YOUR TASK
Determine the number of lines in the data that include the word "Tweet", and write only that number.

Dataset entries
******

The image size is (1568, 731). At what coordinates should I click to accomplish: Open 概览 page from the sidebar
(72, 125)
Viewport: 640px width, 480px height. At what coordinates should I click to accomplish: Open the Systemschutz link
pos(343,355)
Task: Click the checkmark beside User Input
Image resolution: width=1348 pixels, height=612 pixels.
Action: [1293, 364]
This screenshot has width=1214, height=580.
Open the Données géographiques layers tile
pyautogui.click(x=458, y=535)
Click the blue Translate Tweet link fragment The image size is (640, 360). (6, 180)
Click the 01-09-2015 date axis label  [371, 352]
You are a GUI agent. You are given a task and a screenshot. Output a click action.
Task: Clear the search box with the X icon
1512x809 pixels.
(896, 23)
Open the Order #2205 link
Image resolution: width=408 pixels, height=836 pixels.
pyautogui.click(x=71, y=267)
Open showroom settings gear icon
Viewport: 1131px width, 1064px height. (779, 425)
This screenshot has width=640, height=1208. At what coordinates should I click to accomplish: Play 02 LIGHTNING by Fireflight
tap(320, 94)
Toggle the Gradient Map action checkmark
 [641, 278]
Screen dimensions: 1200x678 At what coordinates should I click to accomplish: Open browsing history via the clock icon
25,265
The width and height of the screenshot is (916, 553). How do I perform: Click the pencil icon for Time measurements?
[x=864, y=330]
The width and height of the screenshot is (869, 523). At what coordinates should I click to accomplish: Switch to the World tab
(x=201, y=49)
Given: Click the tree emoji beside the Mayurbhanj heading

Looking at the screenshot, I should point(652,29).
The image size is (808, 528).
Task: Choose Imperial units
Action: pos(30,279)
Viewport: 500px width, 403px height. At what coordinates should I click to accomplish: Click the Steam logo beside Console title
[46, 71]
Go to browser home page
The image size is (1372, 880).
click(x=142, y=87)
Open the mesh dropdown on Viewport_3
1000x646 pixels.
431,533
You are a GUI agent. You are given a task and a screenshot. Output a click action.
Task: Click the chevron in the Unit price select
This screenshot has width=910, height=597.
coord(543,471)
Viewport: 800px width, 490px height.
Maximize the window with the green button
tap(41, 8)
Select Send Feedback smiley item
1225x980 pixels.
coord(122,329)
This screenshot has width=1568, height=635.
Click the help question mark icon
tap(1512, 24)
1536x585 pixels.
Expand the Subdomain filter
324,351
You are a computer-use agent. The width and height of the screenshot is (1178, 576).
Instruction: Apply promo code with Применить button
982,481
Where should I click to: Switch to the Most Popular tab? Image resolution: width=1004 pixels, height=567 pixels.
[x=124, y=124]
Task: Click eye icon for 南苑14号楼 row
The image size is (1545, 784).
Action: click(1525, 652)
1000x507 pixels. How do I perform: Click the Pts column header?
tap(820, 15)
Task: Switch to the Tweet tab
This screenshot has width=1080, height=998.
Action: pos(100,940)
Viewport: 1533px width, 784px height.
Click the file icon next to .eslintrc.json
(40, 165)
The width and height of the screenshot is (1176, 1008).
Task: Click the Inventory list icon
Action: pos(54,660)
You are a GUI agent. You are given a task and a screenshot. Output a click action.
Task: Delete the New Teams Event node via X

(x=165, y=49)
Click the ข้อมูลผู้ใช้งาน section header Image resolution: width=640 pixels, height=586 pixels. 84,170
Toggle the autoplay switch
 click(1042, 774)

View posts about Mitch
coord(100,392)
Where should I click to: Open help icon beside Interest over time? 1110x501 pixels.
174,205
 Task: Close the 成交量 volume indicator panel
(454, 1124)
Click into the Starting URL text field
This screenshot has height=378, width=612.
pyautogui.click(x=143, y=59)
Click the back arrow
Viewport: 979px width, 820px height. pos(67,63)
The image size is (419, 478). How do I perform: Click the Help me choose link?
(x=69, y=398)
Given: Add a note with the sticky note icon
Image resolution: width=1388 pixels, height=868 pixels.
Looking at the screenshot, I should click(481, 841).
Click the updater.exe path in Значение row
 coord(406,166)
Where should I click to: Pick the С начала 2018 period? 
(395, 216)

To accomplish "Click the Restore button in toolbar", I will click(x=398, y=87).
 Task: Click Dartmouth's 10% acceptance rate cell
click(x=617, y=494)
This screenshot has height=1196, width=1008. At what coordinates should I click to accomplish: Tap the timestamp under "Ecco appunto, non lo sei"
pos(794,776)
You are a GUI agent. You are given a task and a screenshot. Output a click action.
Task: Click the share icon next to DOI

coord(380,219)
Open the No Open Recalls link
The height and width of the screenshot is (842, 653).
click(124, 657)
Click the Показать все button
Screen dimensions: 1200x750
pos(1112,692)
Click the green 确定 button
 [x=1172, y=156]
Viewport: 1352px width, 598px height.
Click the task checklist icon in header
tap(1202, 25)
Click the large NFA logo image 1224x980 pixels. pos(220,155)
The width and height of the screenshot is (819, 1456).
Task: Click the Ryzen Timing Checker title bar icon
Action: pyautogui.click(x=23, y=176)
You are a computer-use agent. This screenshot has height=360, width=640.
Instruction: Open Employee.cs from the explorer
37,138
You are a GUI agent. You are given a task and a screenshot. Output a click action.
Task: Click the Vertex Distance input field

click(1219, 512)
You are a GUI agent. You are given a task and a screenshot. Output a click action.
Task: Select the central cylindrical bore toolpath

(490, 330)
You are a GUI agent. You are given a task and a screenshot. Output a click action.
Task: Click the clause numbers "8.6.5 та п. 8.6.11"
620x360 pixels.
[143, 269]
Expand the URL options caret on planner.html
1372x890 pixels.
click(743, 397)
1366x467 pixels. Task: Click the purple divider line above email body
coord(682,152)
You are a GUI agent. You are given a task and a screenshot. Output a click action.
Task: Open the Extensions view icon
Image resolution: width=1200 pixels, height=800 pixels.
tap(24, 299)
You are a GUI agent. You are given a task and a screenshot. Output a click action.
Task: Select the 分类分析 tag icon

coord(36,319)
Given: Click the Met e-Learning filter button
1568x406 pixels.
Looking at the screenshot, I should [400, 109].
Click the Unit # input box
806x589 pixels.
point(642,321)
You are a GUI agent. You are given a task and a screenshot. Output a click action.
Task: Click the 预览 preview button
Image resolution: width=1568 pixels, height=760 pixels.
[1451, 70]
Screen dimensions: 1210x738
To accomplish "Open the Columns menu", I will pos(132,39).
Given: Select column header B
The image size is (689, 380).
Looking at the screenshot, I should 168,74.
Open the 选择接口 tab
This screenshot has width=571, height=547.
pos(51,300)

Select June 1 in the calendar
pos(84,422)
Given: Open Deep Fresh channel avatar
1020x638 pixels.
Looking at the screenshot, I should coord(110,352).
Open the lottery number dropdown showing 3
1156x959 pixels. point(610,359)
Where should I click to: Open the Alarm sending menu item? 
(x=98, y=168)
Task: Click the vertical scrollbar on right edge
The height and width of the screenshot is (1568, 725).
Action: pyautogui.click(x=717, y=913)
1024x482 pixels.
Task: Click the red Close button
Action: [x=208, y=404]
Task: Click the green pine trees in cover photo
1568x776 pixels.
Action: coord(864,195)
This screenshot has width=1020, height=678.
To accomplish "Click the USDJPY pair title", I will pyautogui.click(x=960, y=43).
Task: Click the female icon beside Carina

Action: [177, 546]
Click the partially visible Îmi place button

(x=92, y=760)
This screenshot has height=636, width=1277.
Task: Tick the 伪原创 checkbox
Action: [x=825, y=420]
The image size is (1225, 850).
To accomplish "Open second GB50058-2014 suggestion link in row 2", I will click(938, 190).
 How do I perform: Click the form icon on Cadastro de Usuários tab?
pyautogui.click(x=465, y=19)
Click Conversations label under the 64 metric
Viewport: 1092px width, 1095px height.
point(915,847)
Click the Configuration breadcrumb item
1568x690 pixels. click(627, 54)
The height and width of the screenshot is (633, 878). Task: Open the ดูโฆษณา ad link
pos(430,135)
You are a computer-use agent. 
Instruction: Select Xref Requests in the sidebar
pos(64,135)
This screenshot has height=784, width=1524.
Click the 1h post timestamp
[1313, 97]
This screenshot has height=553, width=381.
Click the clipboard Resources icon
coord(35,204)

******

EXERCISE SOLUTION
2